### TRAVAIL À FAIRE
1: Répondez à ces questions sur l'intervention ministérielle consacrée à la mobilité :
(a) À quelle date et à quelle heure la réunion s'est-elle tenue ?
(b) Quelle loi, antérieure de plus de trente ans, le discours cite-t-il ?
(c) À quel moment les Assises nationales de la mobilité ont-elles eu lieu ?
2: Poursuivez l'intervention ministérielle sur la mobilité à partir de sa dernière phrase, sur le même ton.

### PASSAGE RETENU
___
Intervention de élisabeth Borne

Réunion du mardi 14 mai 2019 à 16h35
Commission du développement durable et de l'aménagement du territoire

élisabeth Borne, ministre auprès du ministre d'État, ministre de la transition écologique et solidaire, chargée des transports :

Madame la présidente, mesdames et messieurs les rapporteurs, mesdames et messieurs les députés, je suis ravie d'être avec vous aujourd'hui pour débattre de ce projet de loi tant attendu – au vu du nombre d'amendements déposés, il suscite beaucoup d'attentes. Le texte qui vous est présenté est la traduction d'un engagement fort du Président de la République qui, dès la campagne présidentielle, avait souhaité que nous repensions en profondeur notre politique de mobilité, plus de trente ans après la loi d'orientation des transports intérieurs (LOTI).

Les Assises nationales de la mobilité, qui se sont tenues à la fin de l'année 2017, avaient déjà permis de confirmer le constat majeur et préoccupant que les Français nous ont rappelé avec beaucoup de force ces derniers mois et que vous faites dans chacune de vos circonscriptions. Ce constat, c'est un sentiment d'injustice, le sentiment d'être dans un pays qui avance à deux vitesses : un pays où, pendant qu'on fait des trains à grande vitesse (TGV) pour les métropoles, le reste des réseaux se dégrade, faute d'entretien, et les trajets se rallongent ; un pays où les emplois sont aspirés dans les métropoles, pendant que les Français sont rejetés toujours plus loin pour se loger ; un pays où les trajets entre le domicile et le lieu de travail sont une vraie « galère » pour beaucoup de Français, qui n'ont souvent pas d'autre choix que la voiture individuelle – et prendre sa voiture tous les jours coûte cher, et cela exclut beaucoup de nos concitoyens.

Ce projet de loi répond donc à une priorité claire : s'occuper d'abord des transports du quotidien, en apportant des réponses à tous et partout. Il entend ainsi être un des piliers de la réponse du Gouvernement aux fractures qui minent le pays. Pour relever ce défi, ce n'est pas l'État seul – et encore moins depuis Paris – qui sait le mieux quelle est la réalité des besoins et comment y répondre.
___
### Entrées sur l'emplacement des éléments

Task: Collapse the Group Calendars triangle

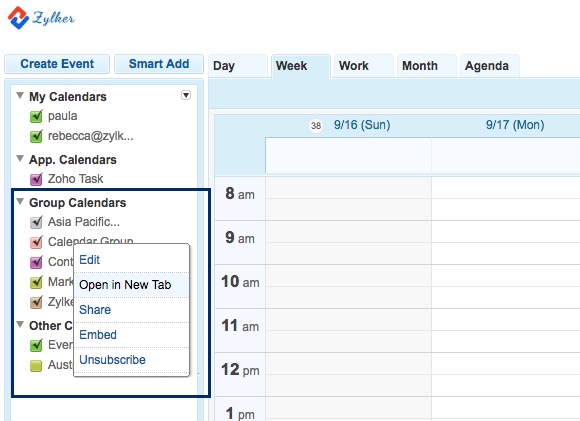Action: (20, 202)
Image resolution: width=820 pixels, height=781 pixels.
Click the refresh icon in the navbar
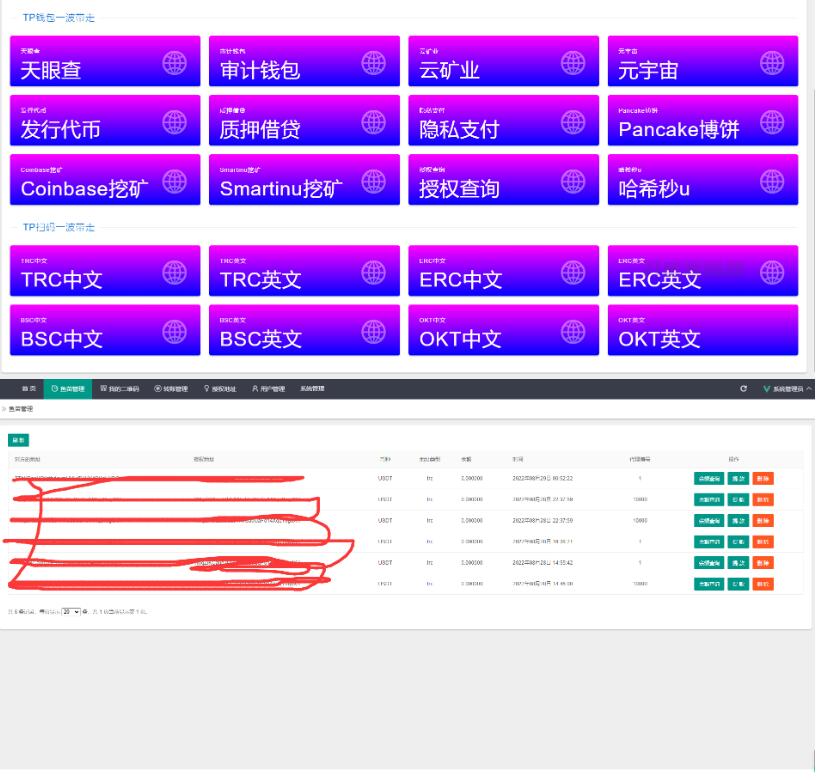coord(742,389)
___
### RÉSULTATS PAR TÂCHE
1:
(a) Le mardi 14 mai 2019, à 16h35.
(b) La loi d'orientation des transports intérieurs (LOTI).
(c) À la fin de l'année 2017.

2:
Ma vision, c'est que le rôle de l'État est de fixer le cap, de faciliter et d'accompagner, mais ce sont bien les territoires qui doivent faire vivre les solutions proposées par ce texte et les adapter à leur situation. C'est d'ailleurs l'une des leçons du Grand débat : une demande forte de plus de proximité dans l'action publique. C'est la raison pour laquelle la méthode qui a prévalu pour l'élaboration de ce projet de loi est la concertation. Ce projet est le fruit d'un dialogue avec les collectivités, les associations, les entreprises pour apporter des solutions concrètes et efficaces pour nos concitoyens. Ce dialogue, engagé dans le cadre d'assises, n'a cessé de se poursuivre à chaque étape de la construction du texte. Vous y avez pris, mesdames et messieurs les députés, toute votre part et je veux vous remercier collectivement car vous vous êtes pleinement engagés : au sein de la commission, au sein des groupes politiques, dans vos circonscriptions ou durant les Assises nationales de la mobilité.

Le texte issu des travaux du Sénat, bien que comptant deux fois plus d'articles que le texte initial, respecte les grands équilibres que nous avions voulus. Je tiens à souligner le travail constructif qui a été fait avec le rapporteur du projet de loi au Sénat et l'esprit de responsabilité dont a fait preuve le Sénat lors de l'examen des principaux points du texte.

N'y fait exception que le déplacement du titre de programmation en tête de ce texte. Si je regrette ce choix, ce n'est pas une coquetterie d'auteur : je considère que cette première place revient aux collectivités, qui seront, demain, les plus à même d'apporter les solutions concrètes que nos concitoyens attendent. Par ailleurs, pendant trop longtemps, les infrastructures ont été l'alpha et l'oméga de notre politique des transports. J'ai bien compris que le Sénat, notamment le rapporteur du texte, en faisait une ligne rouge. Aussi, voulant faire preuve à l'égard du Sénat de ce même esprit constructif que j'évoquais, je ne vous propose pas de redéplacer ce titre, mais je salue le choix de la commission d'examiner le texte dans son ordre d'origine.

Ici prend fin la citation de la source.